All multi-byte integers in btrfs on-disk structures are little-endian.
Address Spaces
Btrfs uses two distinct address spaces:
Logical address space. Every byte of allocated space in the filesystem has a logical address. Tree node pointers, extent references, block group descriptors, and file extent records all use logical addresses. The logical address space is a flat 64-bit namespace shared across all devices in the filesystem. There is no inherent relationship between a logical address and any particular physical device.
Physical address space. Each device has its own independent physical address space, starting at byte 0. Physical addresses identify actual byte offsets on a block device.
The separation exists for several reasons:
-
Multi-device support. A single logical address can map to stripes on multiple physical devices (RAID1, DUP, RAID0, etc.) without the upper layers of the filesystem needing to know which devices are involved.
-
Relocation. The balance and resize operations can move data between physical locations while logical addresses remain stable. Since all internal pointers use logical addresses, no tree rewriting is needed when physical locations change.
-
Redundancy profiles. The same logical address range can have multiple physical copies (DUP, RAID1) or be striped across devices (RAID0) — this is invisible to everything above the chunk layer.
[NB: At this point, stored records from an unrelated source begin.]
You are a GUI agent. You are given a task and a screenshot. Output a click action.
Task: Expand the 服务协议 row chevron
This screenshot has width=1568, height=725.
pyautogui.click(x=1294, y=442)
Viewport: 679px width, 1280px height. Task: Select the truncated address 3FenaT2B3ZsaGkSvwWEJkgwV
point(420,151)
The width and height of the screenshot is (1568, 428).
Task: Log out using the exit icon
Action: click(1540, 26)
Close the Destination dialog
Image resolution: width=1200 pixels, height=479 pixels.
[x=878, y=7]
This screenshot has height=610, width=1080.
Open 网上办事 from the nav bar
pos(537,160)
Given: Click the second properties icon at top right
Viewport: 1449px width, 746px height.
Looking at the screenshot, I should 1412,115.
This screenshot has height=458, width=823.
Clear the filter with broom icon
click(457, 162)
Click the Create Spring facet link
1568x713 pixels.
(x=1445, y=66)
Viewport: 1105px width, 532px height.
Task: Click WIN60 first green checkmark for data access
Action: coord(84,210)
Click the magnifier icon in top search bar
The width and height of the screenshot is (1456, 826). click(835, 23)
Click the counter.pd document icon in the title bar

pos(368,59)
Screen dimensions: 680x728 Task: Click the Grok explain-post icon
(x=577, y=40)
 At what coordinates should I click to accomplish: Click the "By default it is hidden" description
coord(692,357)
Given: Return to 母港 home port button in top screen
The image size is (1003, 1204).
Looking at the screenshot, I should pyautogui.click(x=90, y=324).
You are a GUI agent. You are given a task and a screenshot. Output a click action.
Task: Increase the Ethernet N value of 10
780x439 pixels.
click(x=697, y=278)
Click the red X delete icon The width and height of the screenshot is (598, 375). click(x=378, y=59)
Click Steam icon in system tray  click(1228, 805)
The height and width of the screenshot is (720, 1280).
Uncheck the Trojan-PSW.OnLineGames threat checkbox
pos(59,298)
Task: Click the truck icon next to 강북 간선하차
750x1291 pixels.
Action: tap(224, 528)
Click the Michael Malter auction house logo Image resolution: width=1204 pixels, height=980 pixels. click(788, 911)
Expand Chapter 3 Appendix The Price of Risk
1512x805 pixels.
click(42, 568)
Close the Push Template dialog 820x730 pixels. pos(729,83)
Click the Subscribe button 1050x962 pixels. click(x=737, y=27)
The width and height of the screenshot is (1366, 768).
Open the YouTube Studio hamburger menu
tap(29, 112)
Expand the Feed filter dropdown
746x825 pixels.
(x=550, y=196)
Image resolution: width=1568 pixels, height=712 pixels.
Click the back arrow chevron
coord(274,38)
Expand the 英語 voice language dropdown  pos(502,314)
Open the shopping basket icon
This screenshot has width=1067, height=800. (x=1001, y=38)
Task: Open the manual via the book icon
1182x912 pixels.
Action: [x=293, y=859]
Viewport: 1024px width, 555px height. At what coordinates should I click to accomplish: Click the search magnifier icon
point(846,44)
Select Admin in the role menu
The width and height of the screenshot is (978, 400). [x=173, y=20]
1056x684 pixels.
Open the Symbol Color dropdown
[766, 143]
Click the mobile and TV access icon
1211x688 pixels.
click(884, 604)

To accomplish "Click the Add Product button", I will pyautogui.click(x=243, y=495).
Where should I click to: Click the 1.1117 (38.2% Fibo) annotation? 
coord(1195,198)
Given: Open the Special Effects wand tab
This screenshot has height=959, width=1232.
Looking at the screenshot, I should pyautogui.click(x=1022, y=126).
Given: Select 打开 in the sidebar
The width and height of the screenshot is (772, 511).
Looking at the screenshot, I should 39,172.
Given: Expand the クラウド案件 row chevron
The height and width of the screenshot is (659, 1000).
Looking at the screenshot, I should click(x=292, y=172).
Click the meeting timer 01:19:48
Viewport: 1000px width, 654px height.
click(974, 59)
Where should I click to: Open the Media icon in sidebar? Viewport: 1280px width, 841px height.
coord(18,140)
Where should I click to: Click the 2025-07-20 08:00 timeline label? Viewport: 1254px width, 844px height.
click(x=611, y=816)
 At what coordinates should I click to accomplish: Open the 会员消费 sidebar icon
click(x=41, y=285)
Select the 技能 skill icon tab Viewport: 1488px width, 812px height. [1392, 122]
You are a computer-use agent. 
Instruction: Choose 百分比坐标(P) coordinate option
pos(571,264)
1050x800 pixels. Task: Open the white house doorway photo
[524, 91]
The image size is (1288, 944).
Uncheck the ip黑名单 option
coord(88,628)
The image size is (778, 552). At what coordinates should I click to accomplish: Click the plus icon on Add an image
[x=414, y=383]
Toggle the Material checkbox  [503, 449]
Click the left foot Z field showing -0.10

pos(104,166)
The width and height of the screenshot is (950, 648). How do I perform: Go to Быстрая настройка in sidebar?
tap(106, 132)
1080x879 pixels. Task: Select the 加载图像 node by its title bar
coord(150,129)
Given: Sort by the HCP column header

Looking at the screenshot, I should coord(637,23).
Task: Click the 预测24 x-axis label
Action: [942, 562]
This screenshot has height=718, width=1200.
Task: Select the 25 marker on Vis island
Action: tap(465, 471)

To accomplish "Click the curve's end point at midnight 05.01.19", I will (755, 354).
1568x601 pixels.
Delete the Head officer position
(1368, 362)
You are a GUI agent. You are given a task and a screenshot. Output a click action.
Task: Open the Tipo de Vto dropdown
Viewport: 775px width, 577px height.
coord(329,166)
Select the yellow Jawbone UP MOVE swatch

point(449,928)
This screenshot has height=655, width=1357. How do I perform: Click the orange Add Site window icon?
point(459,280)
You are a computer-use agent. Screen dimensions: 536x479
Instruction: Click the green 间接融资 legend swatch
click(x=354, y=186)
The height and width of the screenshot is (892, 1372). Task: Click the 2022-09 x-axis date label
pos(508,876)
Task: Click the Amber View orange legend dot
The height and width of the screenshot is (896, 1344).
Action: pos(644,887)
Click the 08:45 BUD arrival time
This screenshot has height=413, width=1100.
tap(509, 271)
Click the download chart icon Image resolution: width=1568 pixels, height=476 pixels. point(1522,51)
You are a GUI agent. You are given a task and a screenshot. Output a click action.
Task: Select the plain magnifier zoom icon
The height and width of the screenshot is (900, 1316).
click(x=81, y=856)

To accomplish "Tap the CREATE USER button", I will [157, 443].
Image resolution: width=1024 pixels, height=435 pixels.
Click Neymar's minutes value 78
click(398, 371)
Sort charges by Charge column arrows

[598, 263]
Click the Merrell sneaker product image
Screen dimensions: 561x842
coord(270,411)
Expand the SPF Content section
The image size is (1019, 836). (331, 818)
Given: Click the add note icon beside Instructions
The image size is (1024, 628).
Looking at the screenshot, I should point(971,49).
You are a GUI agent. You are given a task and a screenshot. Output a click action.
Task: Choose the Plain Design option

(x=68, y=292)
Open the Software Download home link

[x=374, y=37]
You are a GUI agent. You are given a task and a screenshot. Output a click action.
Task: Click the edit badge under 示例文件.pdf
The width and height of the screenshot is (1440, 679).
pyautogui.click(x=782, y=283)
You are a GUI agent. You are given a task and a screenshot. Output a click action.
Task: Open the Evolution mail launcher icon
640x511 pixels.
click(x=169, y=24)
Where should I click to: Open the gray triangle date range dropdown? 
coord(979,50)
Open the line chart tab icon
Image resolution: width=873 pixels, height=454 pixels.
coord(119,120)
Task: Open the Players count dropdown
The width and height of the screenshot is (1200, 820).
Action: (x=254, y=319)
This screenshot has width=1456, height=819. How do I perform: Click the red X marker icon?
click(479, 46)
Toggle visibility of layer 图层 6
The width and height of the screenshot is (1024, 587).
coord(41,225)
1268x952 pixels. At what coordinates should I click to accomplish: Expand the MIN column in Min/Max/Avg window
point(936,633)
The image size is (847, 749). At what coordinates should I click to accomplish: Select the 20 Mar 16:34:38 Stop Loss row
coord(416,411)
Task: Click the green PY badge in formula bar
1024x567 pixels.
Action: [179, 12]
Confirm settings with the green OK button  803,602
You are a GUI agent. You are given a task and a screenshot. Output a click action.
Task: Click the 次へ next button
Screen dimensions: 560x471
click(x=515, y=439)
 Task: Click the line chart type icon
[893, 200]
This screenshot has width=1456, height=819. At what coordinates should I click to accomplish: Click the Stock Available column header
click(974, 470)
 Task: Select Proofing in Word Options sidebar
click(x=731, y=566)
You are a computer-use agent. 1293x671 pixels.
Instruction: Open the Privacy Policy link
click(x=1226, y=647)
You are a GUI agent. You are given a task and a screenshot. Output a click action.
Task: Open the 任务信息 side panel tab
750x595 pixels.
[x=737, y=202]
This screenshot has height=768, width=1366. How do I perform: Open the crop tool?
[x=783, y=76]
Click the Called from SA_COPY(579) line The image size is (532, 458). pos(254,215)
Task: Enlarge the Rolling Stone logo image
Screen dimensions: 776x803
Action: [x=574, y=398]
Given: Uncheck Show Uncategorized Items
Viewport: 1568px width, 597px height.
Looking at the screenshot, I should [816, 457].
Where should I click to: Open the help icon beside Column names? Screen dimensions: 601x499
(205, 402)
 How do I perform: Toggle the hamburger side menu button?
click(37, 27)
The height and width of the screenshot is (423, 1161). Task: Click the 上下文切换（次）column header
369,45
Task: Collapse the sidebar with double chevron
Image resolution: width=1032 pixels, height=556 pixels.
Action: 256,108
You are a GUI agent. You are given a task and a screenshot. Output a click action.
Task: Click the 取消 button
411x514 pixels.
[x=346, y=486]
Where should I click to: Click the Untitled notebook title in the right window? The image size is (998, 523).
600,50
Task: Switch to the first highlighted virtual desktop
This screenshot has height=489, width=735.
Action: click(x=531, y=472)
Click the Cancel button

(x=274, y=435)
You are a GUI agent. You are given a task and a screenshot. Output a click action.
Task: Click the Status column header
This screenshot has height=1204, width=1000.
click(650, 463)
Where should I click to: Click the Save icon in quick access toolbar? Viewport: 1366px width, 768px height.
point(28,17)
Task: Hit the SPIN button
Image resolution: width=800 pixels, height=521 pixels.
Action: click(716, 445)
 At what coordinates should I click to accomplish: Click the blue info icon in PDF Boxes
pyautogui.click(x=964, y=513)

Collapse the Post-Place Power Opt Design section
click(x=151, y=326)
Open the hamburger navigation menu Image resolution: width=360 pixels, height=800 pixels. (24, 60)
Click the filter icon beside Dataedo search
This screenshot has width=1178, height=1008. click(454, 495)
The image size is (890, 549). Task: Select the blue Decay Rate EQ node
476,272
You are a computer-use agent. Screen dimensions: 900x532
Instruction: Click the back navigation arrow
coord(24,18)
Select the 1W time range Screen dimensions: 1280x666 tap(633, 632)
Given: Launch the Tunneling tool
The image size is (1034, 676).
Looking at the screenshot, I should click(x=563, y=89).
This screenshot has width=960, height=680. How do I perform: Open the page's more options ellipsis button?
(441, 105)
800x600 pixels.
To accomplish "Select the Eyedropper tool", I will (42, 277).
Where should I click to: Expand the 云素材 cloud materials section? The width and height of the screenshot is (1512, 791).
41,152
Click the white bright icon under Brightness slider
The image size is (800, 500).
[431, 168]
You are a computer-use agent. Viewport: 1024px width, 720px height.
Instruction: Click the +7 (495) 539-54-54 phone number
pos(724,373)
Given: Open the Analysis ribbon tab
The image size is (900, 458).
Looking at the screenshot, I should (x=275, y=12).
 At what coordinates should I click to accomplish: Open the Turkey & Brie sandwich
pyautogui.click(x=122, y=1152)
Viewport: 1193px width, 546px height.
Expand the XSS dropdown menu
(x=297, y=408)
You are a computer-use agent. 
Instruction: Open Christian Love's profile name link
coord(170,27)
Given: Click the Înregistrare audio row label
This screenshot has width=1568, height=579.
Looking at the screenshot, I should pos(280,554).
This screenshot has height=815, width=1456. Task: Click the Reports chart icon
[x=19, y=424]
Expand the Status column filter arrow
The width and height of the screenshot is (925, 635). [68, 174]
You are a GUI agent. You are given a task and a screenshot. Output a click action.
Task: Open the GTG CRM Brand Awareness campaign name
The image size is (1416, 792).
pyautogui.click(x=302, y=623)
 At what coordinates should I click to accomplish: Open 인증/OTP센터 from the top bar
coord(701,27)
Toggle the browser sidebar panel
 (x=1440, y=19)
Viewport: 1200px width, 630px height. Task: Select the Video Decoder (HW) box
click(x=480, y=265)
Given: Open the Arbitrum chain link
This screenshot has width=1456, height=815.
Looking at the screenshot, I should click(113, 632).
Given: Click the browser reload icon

The mapping between the two address spaces is maintained by three cooperating data structures: chunks (logical to physical), device extents (physical to logical), and block groups (space accounting).
Chunks
A chunk maps a contiguous range of logical addresses to one or more physical locations on devices. Chunks are the fundamental unit of the logical-to-physical translation.
CHUNK_ITEM On-Disk Structure
Chunks are stored in the chunk tree. Each chunk item has a key:
Key: (FIRST_CHUNK_TREE_OBJECTID, CHUNK_ITEM, logical_offset)
objectid = 256 type = 228 offset = start of logical range
The item payload is a btrfs_chunk structure followed by an array of
btrfs_stripe structures:
btrfs_chunk (48 bytes):
| Field | Offset | Size | Description |
|---|---|---|---|
length | 0 | 8 | Logical extent length in bytes |
owner | 8 | 8 | Owner tree objectid (always EXTENT_TREE_OBJECTID = 2) |
stripe_len | 16 | 8 | Stripe length for striped profiles (default 64 KiB) |
type | 24 | 8 | Block group type + RAID profile flags |
io_align | 32 | 4 | I/O alignment (STRIPE_LEN for normal chunks, sectorsize for bootstrap) |
io_width | 36 | 4 | I/O width (same as io_align) |
sector_size | 40 | 4 | Sector size of the underlying devices |
num_stripes | 44 | 2 | Number of stripe entries following |
sub_stripes | 46 | 2 | Sub-stripe count (nonzero only for RAID10) |
btrfs_stripe (32 bytes each, num_stripes entries):
| Field | Offset | Size | Description |
|---|---|---|---|
devid | 0 | 8 | Device ID |
offset | 8 | 8 | Physical byte offset on that device |
dev_uuid | 16 | 16 | UUID of the device |
The total item size is 48 + num_stripes * 32 bytes.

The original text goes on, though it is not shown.